The independence of the Secretary members
from national pressures was a principle not
clearly stated in the Covenant but established at
the inception of the League of Nations by its
Secretary-General.
31. Principal Organs of the United Nations
The Secretary-General is appointed by the General
Assembly, acting by two-thirds vote, upon recommendation
of the Security Council.
The major functions of the Secretary-General are outlined
in the Charter and they include:
1- to be the chief administrative officer of the organization
2- to act as secretary to all the major delegate bodies of
the United Nations
3-to perform functions assigned by the General Assembly
and the 3 councils
4- to make an annual report to the General Assembly on
the work of the organization
5-to appoint the Secretariat staff under regulations
established by the General Assembly.
32. Principal Organs of the United Nations
International Court of Justice (headquarters in
The Hague): The Statute of the ICJ is an integral
part of the Charter and is almost identical to the
Statute of the previous Permanent Court of
International Justice (PCIJ). Yet, unlike the
League arrangement, all members of the United
Nations are automatically members of the ICJ.

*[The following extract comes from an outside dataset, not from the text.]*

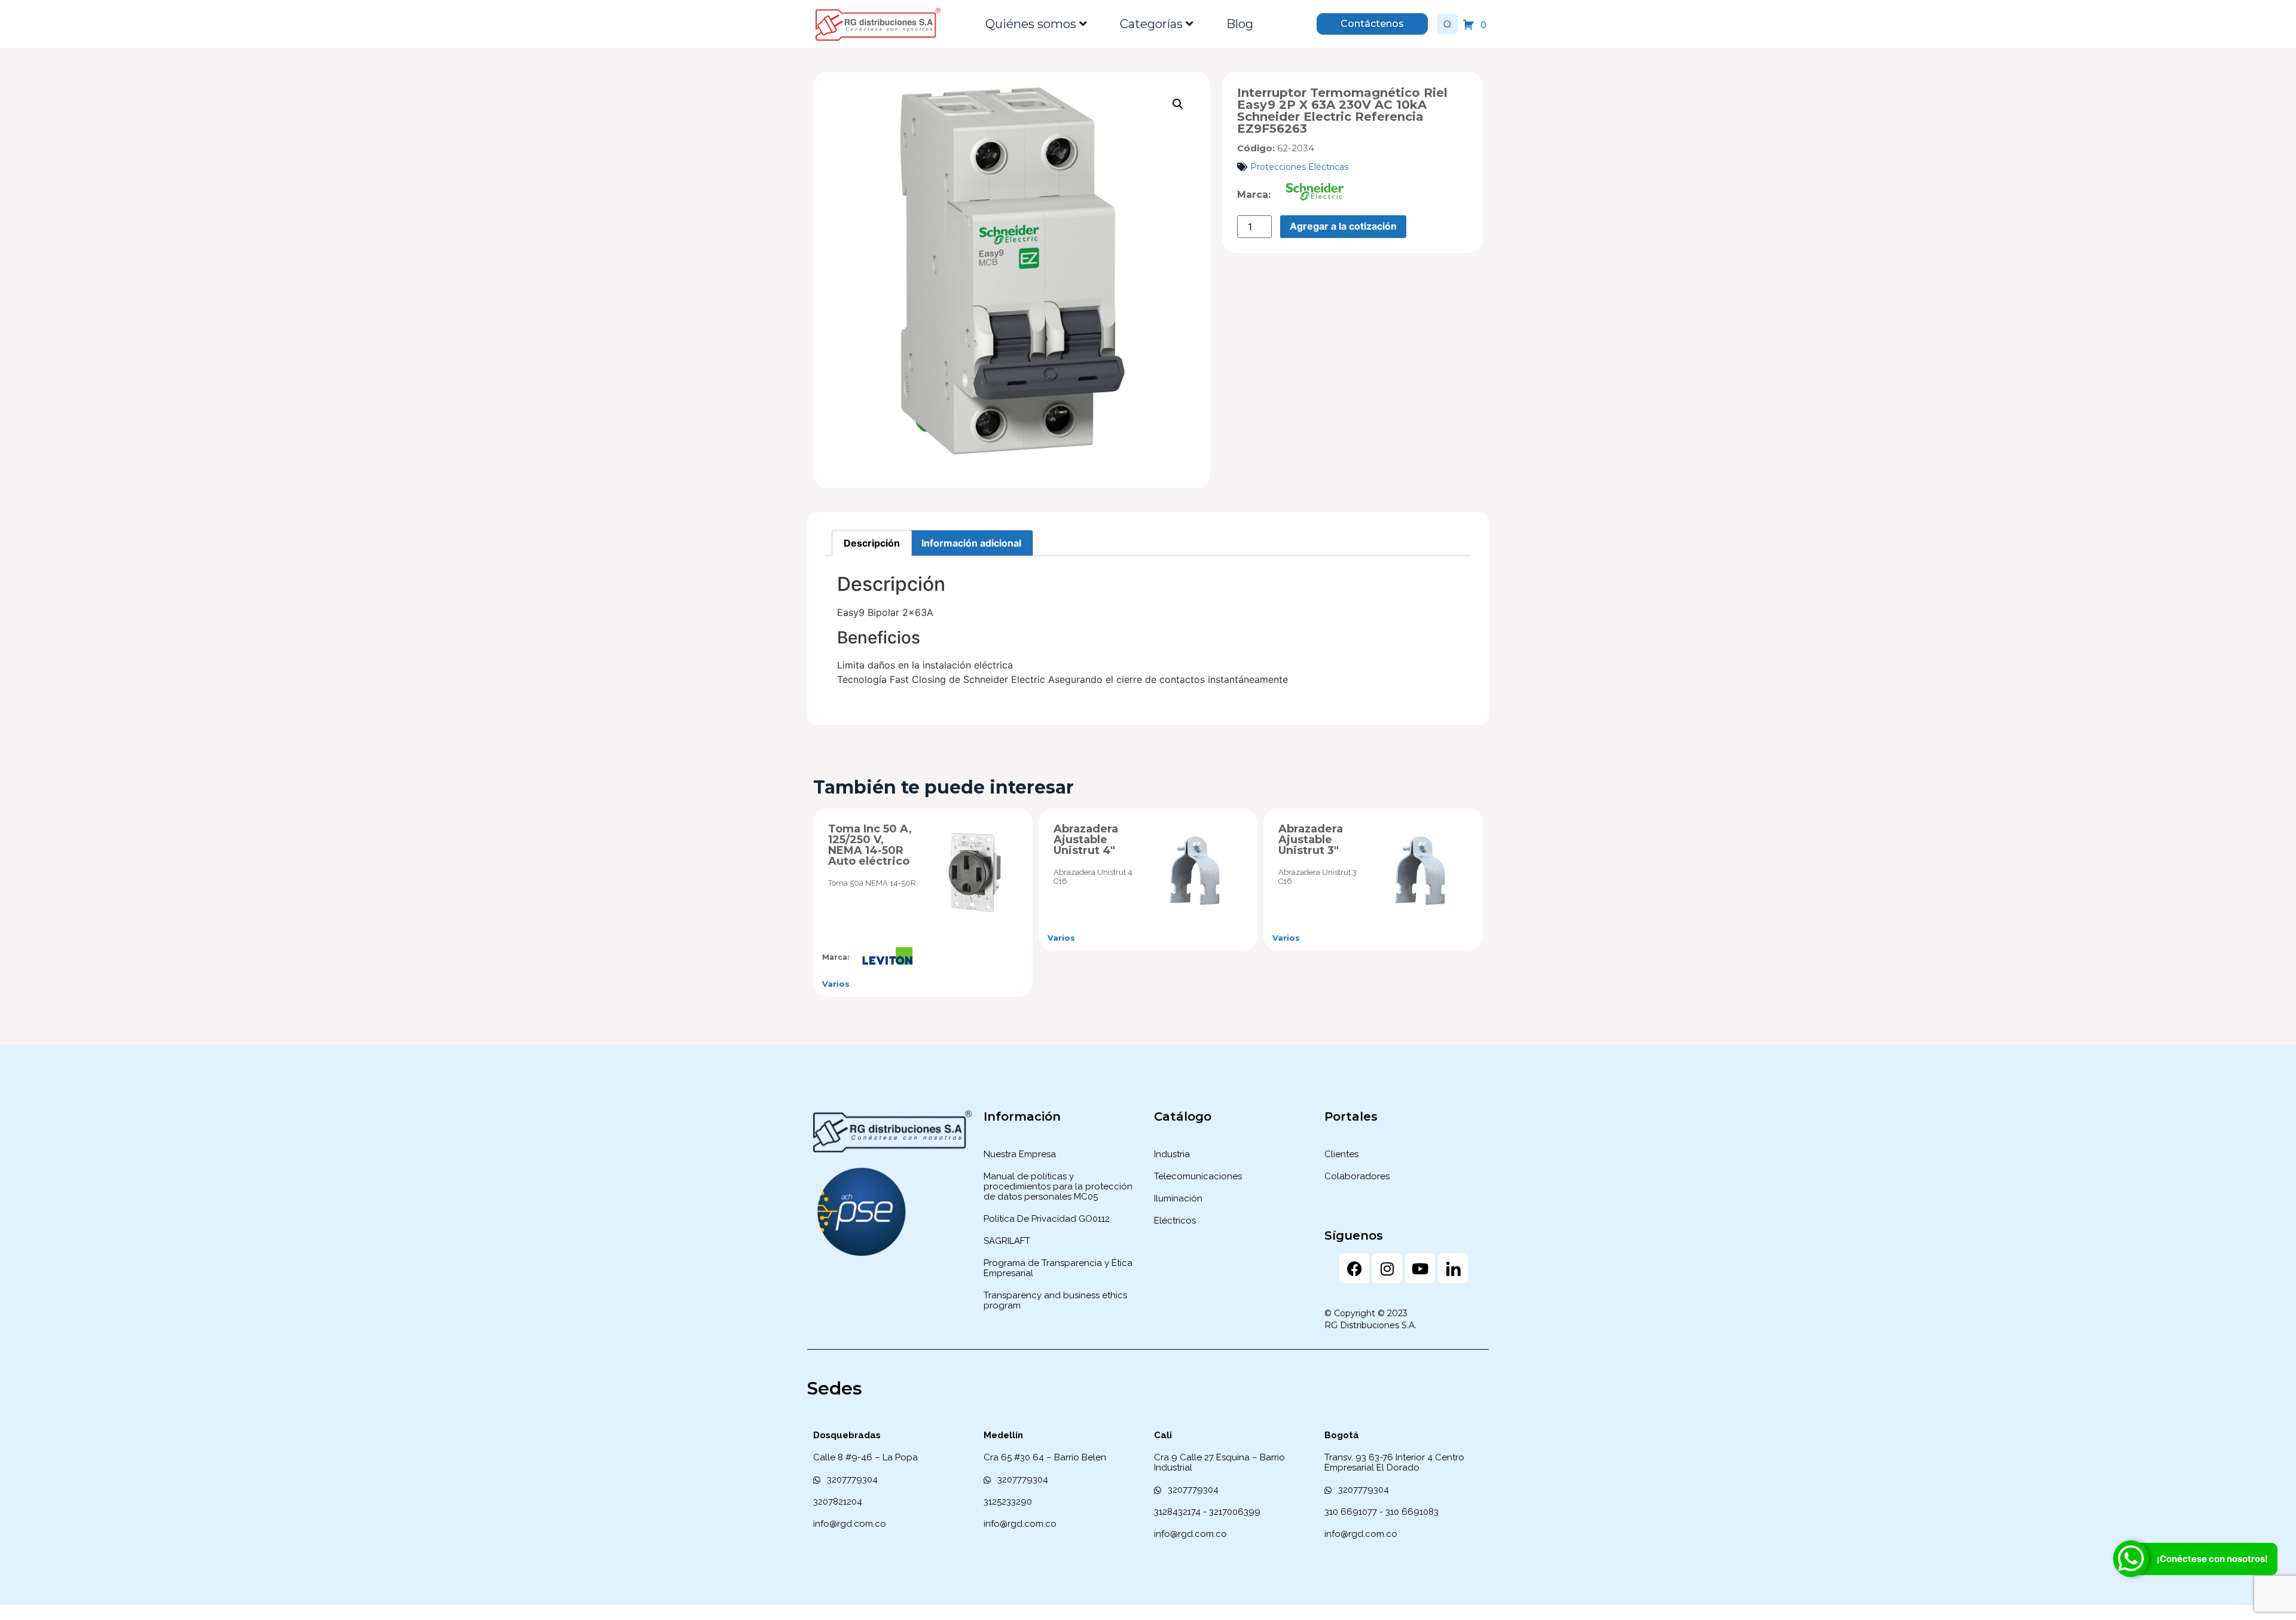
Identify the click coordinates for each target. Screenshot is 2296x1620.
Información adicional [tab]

The Court is composed of fifteen judges elected
by concurrent vote of the General Assembly and
the Security Council. No two judges may be of
the same nationality. Judges serve nine-year
terms , with the terms of five judges expiring
every third year. No limit is set on the number of
terms for which a judge may be reelected.
33. Principal Organs of the United Nations
In hearing a specific case, if there is no judge on
the Court of the nationality of one or more of the
states that are parties to the case, such state or
states may appoint a national judge to sit for that
case. These additional judges participate with full
voting rights.
Only states may bring cases before the Court, but
no state is required to submit any case for
hearing and decision. This lack of compulsory
jurisdiction is a major deficiency of international
as contrasted with national legal systems.
In addition to hearing cases, the ICJ is authorized
to give advisory opinion on legal questions.